The artwork is accessible to all, Wallis said, since it is up in a regular neighborhood for all to see. The work isn’t tucked away in a traditional gallery.
“The art world, the formal art world can be very closed off,” Wallis said when interviewed by the Queens Post.
This year there is a particular emphasis on showcasing the artwork of women. Traditionally, the project has featured murals painted by men and Wallis said she aims to help female artists gain greater visibility.
The event is always difficult for the organizers to host given their struggle to get funding.
Wallis emphasized how they try to compensate artists, since many artists are still recovering from the economic fallout of the pandemic “We’re at a pivotal point where everyone needs to get paid,” she said.
Wallis said she is looking for sponsors and is fundraising online.
The project also faces challenges in finding space as older buildings are being torn down to make way for high-end apartments.

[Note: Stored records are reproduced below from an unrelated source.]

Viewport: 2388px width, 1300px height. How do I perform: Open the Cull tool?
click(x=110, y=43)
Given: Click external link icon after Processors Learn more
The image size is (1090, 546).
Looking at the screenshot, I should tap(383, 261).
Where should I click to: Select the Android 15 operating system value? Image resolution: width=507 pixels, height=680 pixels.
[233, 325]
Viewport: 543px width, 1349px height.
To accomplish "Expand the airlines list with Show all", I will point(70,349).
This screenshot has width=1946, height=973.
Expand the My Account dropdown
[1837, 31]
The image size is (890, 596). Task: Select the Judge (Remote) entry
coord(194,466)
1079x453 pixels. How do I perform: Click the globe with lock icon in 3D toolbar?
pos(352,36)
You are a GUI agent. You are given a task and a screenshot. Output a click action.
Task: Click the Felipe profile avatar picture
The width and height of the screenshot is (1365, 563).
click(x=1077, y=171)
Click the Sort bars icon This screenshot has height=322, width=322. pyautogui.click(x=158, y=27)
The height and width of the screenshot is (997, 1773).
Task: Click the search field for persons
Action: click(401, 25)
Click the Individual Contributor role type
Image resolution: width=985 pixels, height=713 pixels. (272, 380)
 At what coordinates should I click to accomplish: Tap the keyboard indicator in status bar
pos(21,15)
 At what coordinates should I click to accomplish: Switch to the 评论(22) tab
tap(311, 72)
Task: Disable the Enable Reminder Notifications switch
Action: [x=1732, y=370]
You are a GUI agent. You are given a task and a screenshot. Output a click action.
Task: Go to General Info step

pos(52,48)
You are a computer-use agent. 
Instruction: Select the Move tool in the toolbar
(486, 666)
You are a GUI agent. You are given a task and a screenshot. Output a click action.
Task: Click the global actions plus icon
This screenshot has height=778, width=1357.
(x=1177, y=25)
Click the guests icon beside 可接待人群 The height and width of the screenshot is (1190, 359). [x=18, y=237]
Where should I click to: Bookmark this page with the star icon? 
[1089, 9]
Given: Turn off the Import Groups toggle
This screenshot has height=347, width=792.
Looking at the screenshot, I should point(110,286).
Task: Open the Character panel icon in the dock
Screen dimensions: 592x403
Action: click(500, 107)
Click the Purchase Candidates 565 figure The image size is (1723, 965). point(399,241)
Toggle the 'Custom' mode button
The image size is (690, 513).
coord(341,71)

Wallis has also had mixed experiences dealing with city officials. She expressed her thanks to Councilmember Tiffany Cabán for her assistance in helping to secure the opening weekend’s location.
However, she also described how she has struggled to get the Dept. of Sanitation to provide trash cans in the area.
Wallis touched on the necessity of crediting artists for their work.
“They deserve the credit, they deserve the recognition, they deserve to be financially supported,” she said.